++++ Stored data ++++
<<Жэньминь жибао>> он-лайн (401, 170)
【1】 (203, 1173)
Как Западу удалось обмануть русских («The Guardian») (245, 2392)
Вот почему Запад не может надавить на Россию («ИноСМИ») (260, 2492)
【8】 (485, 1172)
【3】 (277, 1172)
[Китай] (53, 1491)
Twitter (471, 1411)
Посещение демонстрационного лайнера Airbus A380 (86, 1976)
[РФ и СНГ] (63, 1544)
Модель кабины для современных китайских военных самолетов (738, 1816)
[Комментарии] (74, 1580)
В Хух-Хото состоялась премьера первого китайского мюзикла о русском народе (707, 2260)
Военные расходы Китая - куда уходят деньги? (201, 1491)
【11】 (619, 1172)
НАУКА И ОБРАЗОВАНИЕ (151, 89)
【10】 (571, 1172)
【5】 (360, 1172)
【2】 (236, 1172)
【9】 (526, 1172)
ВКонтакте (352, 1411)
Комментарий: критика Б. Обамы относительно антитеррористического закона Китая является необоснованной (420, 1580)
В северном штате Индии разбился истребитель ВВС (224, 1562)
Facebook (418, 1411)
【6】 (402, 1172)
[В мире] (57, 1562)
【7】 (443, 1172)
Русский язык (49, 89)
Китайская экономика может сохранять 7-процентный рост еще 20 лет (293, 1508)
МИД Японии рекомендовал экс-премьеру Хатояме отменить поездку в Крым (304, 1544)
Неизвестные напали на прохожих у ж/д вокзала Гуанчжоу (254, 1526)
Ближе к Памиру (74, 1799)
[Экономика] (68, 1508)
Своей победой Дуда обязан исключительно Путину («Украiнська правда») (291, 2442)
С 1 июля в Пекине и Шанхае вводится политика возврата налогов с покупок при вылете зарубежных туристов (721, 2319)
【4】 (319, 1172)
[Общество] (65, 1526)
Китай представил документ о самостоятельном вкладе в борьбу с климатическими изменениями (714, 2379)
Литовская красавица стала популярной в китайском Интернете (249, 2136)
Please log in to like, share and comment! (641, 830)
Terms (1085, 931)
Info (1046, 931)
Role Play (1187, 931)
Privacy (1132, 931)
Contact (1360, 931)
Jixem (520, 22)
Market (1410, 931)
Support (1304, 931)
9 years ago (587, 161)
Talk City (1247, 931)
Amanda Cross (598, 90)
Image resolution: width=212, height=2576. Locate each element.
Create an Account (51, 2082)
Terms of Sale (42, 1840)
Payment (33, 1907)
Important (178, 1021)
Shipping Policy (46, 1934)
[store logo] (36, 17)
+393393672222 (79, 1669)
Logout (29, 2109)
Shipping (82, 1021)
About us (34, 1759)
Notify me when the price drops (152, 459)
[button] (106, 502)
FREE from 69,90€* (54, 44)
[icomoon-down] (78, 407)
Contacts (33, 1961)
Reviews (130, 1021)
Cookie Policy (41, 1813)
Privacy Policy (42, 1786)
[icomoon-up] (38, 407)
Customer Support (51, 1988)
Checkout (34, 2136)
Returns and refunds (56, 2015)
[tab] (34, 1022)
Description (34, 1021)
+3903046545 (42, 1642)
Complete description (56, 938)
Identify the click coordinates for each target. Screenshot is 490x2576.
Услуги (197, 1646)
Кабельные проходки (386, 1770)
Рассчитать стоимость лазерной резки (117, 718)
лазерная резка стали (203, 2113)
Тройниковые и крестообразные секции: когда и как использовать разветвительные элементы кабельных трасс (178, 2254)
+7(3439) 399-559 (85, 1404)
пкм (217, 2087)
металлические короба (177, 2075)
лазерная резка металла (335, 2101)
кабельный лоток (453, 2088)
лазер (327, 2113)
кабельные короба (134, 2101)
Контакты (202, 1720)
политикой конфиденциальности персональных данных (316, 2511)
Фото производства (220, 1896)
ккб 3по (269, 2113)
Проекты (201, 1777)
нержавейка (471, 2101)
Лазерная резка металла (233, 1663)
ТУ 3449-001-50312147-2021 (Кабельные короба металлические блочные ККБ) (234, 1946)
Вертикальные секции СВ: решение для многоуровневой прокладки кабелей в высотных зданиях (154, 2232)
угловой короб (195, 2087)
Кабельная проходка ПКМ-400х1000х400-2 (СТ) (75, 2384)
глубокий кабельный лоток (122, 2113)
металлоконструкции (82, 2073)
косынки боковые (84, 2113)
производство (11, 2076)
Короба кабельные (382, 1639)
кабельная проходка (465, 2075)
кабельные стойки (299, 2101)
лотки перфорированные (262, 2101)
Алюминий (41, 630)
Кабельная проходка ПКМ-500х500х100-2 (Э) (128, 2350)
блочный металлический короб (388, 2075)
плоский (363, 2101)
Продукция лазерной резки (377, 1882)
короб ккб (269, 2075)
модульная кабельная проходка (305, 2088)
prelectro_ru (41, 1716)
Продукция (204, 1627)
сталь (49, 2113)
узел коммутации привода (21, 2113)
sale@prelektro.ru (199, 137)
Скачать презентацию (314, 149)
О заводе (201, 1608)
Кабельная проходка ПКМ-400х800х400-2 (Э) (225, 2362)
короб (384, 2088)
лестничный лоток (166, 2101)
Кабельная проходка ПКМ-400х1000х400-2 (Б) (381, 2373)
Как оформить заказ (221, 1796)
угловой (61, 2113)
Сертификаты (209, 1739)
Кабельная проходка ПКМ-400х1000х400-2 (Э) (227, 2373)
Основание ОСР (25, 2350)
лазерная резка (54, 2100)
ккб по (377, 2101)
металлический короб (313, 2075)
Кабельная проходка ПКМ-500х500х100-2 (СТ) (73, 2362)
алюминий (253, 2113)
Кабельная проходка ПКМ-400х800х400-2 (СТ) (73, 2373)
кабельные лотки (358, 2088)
++++
## Exercise brief:
Give back each entry so that it matches the original word for word.

## Task result:
<<Жэньминь жибао>> он-лайн (401, 170)
【1】 (203, 1173)
Как Западу удалось обмануть русских («The Guardian») (245, 2392)
Вот почему Запад не может надавить на Россию («ИноСМИ») (260, 2492)
【8】 (485, 1172)
【3】 (277, 1172)
[Китай] (53, 1491)
Twitter (471, 1411)
Посещение демонстрационного лайнера Airbus A380 (86, 1976)
[РФ и СНГ] (63, 1544)
Модель кабины для современных китайских военных самолетов (738, 1816)
[Комментарии] (74, 1580)
В Хух-Хото состоялась премьера первого китайского мюзикла о русском народе (707, 2260)
Военные расходы Китая - куда уходят деньги? (201, 1491)
【11】 (619, 1172)
НАУКА И ОБРАЗОВАНИЕ (151, 89)
【10】 (571, 1172)
【5】 (360, 1172)
【2】 (236, 1172)
【9】 (526, 1172)
ВКонтакте (352, 1411)
Комментарий: критика Б. Обамы относительно антитеррористического закона Китая является необоснованной (420, 1580)
В северном штате Индии разбился истребитель ВВС (224, 1562)
Facebook (418, 1411)
【6】 (402, 1172)
[В мире] (57, 1562)
【7】 (443, 1172)
Русский язык (49, 89)
Китайская экономика может сохранять 7-процентный рост еще 20 лет (293, 1508)
МИД Японии рекомендовал экс-премьеру Хатояме отменить поездку в Крым (304, 1544)
Неизвестные напали на прохожих у ж/д вокзала Гуанчжоу (254, 1526)
Ближе к Памиру (74, 1799)
[Экономика] (68, 1508)
Своей победой Дуда обязан исключительно Путину («Украiнська правда») (291, 2442)
С 1 июля в Пекине и Шанхае вводится политика возврата налогов с покупок при вылете зарубежных туристов (721, 2319)
【4】 (319, 1172)
[Общество] (65, 1526)
Китай представил документ о самостоятельном вкладе в борьбу с климатическими изменениями (714, 2379)
Литовская красавица стала популярной в китайском Интернете (249, 2136)
Please log in to like, share and comment! (641, 830)
Terms (1085, 931)
Info (1046, 931)
Role Play (1187, 931)
Privacy (1132, 931)
Contact (1360, 931)
Jixem (520, 22)
Market (1410, 931)
Support (1304, 931)
9 years ago (587, 161)
Talk City (1247, 931)
Amanda Cross (598, 90)
Image resolution: width=212, height=2576. Locate each element.
Create an Account (51, 2082)
Terms of Sale (42, 1840)
Payment (33, 1907)
Important (178, 1021)
Shipping Policy (46, 1934)
[store logo] (36, 17)
+393393672222 (79, 1669)
Logout (29, 2109)
Shipping (82, 1021)
About us (34, 1759)
Notify me when the price drops (152, 459)
[button] (106, 502)
FREE from 69,90€* (54, 44)
[icomoon-down] (78, 407)
Contacts (33, 1961)
Reviews (130, 1021)
Cookie Policy (41, 1813)
Privacy Policy (42, 1786)
[icomoon-up] (38, 407)
Customer Support (51, 1988)
Checkout (34, 2136)
Returns and refunds (56, 2015)
[tab] (34, 1022)
Description (34, 1021)
+3903046545 (42, 1642)
Complete description (56, 938)
Identify the click coordinates for each target. Screenshot is 490x2576.
Услуги (197, 1646)
Кабельные проходки (386, 1770)
Рассчитать стоимость лазерной резки (117, 718)
лазерная резка стали (203, 2113)
Тройниковые и крестообразные секции: когда и как использовать разветвительные элементы кабельных трасс (178, 2254)
+7(3439) 399-559 (85, 1404)
пкм (217, 2087)
металлические короба (177, 2075)
лазерная резка металла (335, 2101)
кабельный лоток (453, 2088)
лазер (327, 2113)
кабельные короба (134, 2101)
Контакты (202, 1720)
политикой конфиденциальности персональных данных (316, 2511)
Фото производства (220, 1896)
ккб 3по (269, 2113)
Проекты (201, 1777)
нержавейка (471, 2101)
Лазерная резка металла (233, 1663)
ТУ 3449-001-50312147-2021 (Кабельные короба металлические блочные ККБ) (234, 1946)
Вертикальные секции СВ: решение для многоуровневой прокладки кабелей в высотных зданиях (154, 2232)
угловой короб (195, 2087)
Кабельная проходка ПКМ-400х1000х400-2 (СТ) (75, 2384)
глубокий кабельный лоток (122, 2113)
металлоконструкции (82, 2073)
косынки боковые (84, 2113)
производство (11, 2076)
Короба кабельные (382, 1639)
кабельная проходка (465, 2075)
кабельные стойки (299, 2101)
лотки перфорированные (262, 2101)
Алюминий (41, 630)
Кабельная проходка ПКМ-500х500х100-2 (Э) (128, 2350)
блочный металлический короб (388, 2075)
плоский (363, 2101)
Продукция лазерной резки (377, 1882)
короб ккб (269, 2075)
модульная кабельная проходка (305, 2088)
prelectro_ru (41, 1716)
Продукция (204, 1627)
сталь (49, 2113)
узел коммутации привода (21, 2113)
sale@prelektro.ru (199, 137)
Скачать презентацию (314, 149)
О заводе (201, 1608)
Кабельная проходка ПКМ-400х800х400-2 (Э) (225, 2362)
короб (384, 2088)
лестничный лоток (166, 2101)
Кабельная проходка ПКМ-400х1000х400-2 (Б) (381, 2373)
Как оформить заказ (221, 1796)
угловой (61, 2113)
Сертификаты (209, 1739)
Кабельная проходка ПКМ-400х1000х400-2 (Э) (227, 2373)
Основание ОСР (25, 2350)
лазерная резка (54, 2100)
ккб по (377, 2101)
металлический короб (313, 2075)
Кабельная проходка ПКМ-500х500х100-2 (СТ) (73, 2362)
алюминий (253, 2113)
Кабельная проходка ПКМ-400х800х400-2 (СТ) (73, 2373)
кабельные лотки (358, 2088)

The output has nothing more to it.